__TEXTO DE APOIO__.
'''

5. Em face das conclusões das alegações da recorrente, a única questão a apreciar nos presentes autos é a de saber se os ganhos resultantes da venda, no ano de 1992, de lotes de terreno que a impugnante e seu marido constituíram, devem enquadrar-se no artigo 4º, nº 1 e) ou 10º, nº 1 alínea a), ambos do CIRS.

A decisão recorrida, louvando-se em aresto do STA - Acórdão de 2.7.2003 - Recurso nº 772/03-30 - entendeu que tais rendimentos deveriam enquadrar-se, tal como decidido pela Administração Tributária, no artigo 4º citado.

E isto porque “são considerados rendimentos comerciais e industriais os que podem ser imputados a uma actividade dessa natureza e, nomeadamente, os que provenham de actividades urbanísticas, de exploração de loteamentos e da prestação de serviços conexos, englobando-se neles os provenientes de actos isolados da mesma natureza que não estejam incluídos noutras categorias”.

Não podemos deixar de concordar com este entendimento que tem também sido seguido no Tribunal Central Administrativo.

Com efeito, referiu-se no Acórdão de 20.6.2001 - Recurso nº 4328/2000, que o conceito de comércio para efeitos fiscais é mais amplo do que o conceito jurídico-privado, abarcando toda a actividade, ainda que expressa num único acto, que tenha por fim o lucro.

Por sua vez, escreveu-se ainda nos Acórdãos do mesmo Tribunal, de 26.11.2002 - Recurso nº 4.048/2000 e de 17.12. - Recurso nº 6.804/2002, o seguinte:” ... é perfeitamente compreensível que o complexo de actos praticados pelo proprietário de um terreno para construção no sentido de proceder ao loteamento de um terreno para construção e à venda dos lotes assim constituídos (designadamente, a realização das infra-estruturas necessárias, a promoção do processo burocrático indispensável à obtenção das licenças requeridas para essa operação e todo o conjunto de diligências necessárias à própria venda dos lotes), com vista à obtenção de lucro, seja qualificada como actividade comercial ou industrial. Na verdade, em toda essa actividade ressalta o seu carácter comercial ou industrial, quer se reporte ao critério económico (ou seja, o de mediação entre a oferta e a procura ou o de incorporação de novas utilidades na matéria, com o objectivo de obtenção de lucros, que parece ser o subjacente ao art. 4.º do CIRS, quer ao critério jurídico (cfr. Teixeira Ribeiro, Boletim da Faculdade de Direito da Universidade de Coimbra, Volume XLI).

'''

__TAREFAS PROPOSTAS__.
A – Resuma numa só frase o parágrafo do texto sobre a tributação da venda de lotes de terreno que começa por «Com efeito, referiu-se», conservando os factos principais.
B – No texto sobre a tributação da venda de lotes de terreno, em que aresto do STA se apoiou a decisão recorrida?
C – Prossiga o texto sobre a tributação da venda de lotes de terreno a partir do ponto em que termina.

__EXCERTOS DE DADOS__.
'''

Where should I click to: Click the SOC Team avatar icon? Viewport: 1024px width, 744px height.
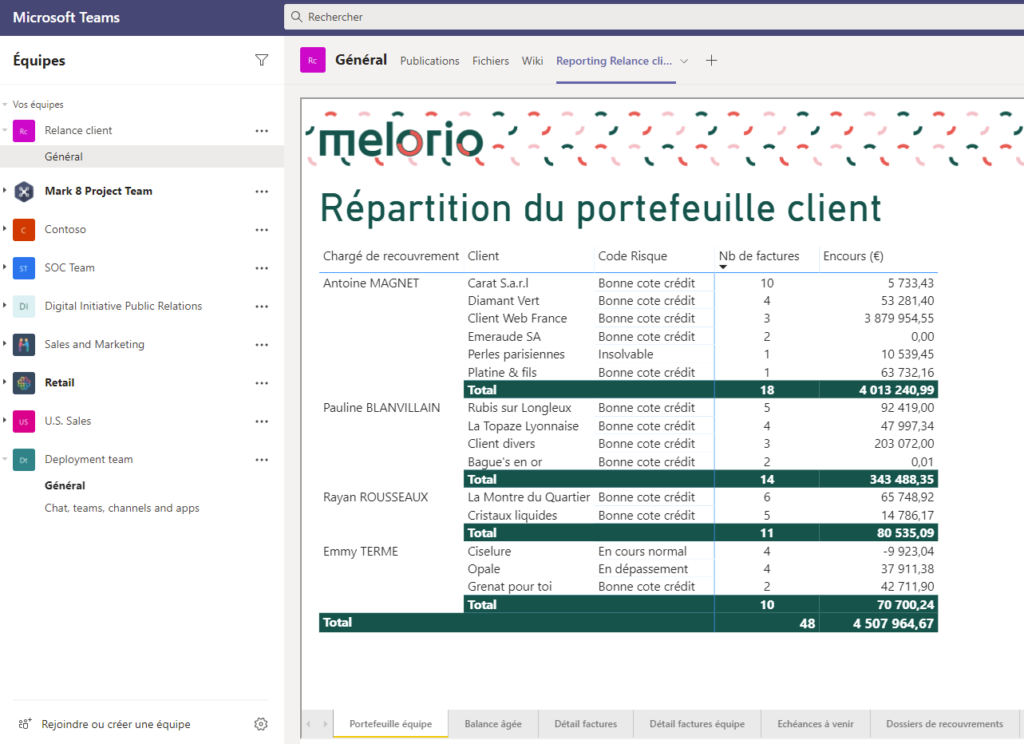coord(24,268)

'''
'''

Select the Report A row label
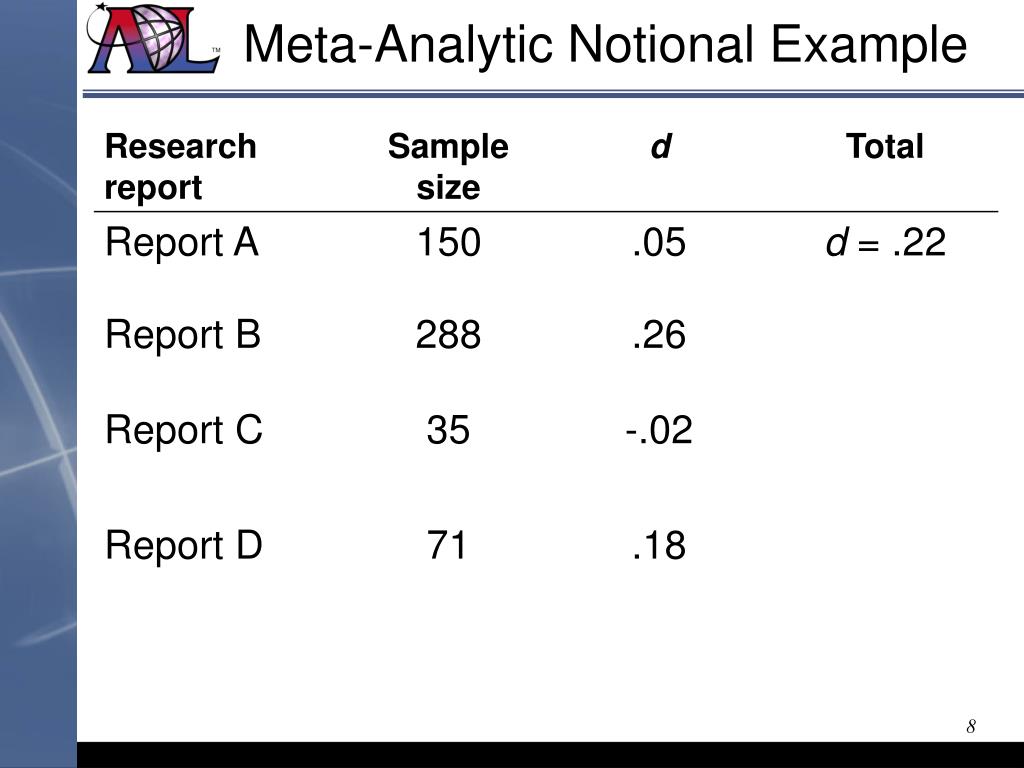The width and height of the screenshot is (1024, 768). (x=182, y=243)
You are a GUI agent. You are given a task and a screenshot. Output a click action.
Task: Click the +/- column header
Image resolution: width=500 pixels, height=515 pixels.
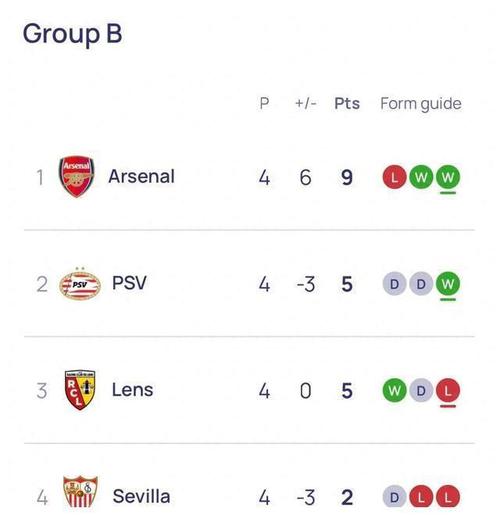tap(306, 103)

'''

__RESPOSTAS ÀS TAREFAS__.
A – O Acórdão de 20.6.2001 (Recurso nº 4328/2000) afirmou que, para efeitos fiscais, o conceito de comércio é mais amplo do que o jurídico-privado e abrange toda a atividade com fim lucrativo, ainda que expressa num único ato.

B – No Acórdão de 2.7.2003, Recurso nº 772/03-30.

C –
Parece-nos, na verdade, que, não decorre da lei a exigência de que a actividade seja exercida com carácter habitual, nada obstando a que os lucros resultantes do exercício, ainda que acidental ou esporádico, de actividade de natureza comercial ou industrial sejam integrados na categoria C.

Isso resulta claramente do disposto na alínea h) do n.º 2 do artº 4.º do CIRS ao considerar como rendimentos comerciais e industriais os «provenientes de actos isolados de natureza comercial ou industrial não compreendidos noutras categorias» - e que não permite sustentar que a habitualidade seja requisito necessário para que o exercício de uma determinada actividade de natureza comercial ou industrial seja considerada como tal, para os efeitos do art. 4.º do CIRS.

Já o velho Código da contribuição industrial no seu o artº 1º estabelecia a incidência «sobre os lucros imputáveis ao exercício, [...] embora acidental, de qualquer actividade de natureza comercial ou industrial».

E decorre do corpo do artº 10º, nº 1, do CIRS, que está excluída a possibilidade de constituírem mais-valias os rendimentos comerciais e industriais, o que significa que por força desse preceito os rendimentos da categoria G (mais-valias) para efeitos de tributação em IRS apenas cabem os ganhos inesperados ou fortuitos, aqueles que resultam de valorizações produzidas nos bens independentemente de qualquer esforço ou vontade do respectivo titular, “os ganhos trazidos pelo vento” (windfalls)”.

E mais adiante:” ... o impugnante não vendeu o terreno que adquiriu sem qualquer transformação, caso em que os respectivos ganhos haveriam de ser considerados como inesperados ou fortuitos e, por isso, mais-valias para efeitos de tributação em IRS, antes tendo vendido os lotes resultantes da operação de loteamento que efectivou no dito terreno, realizando diversas infra-estruturas, desencadeando o competente processo junto da autarquia local com vista à obtenção das licenças necessárias e desenvolvido as diligências necessárias à venda dos lotes, naturalmente tendo em vista tirar lucro.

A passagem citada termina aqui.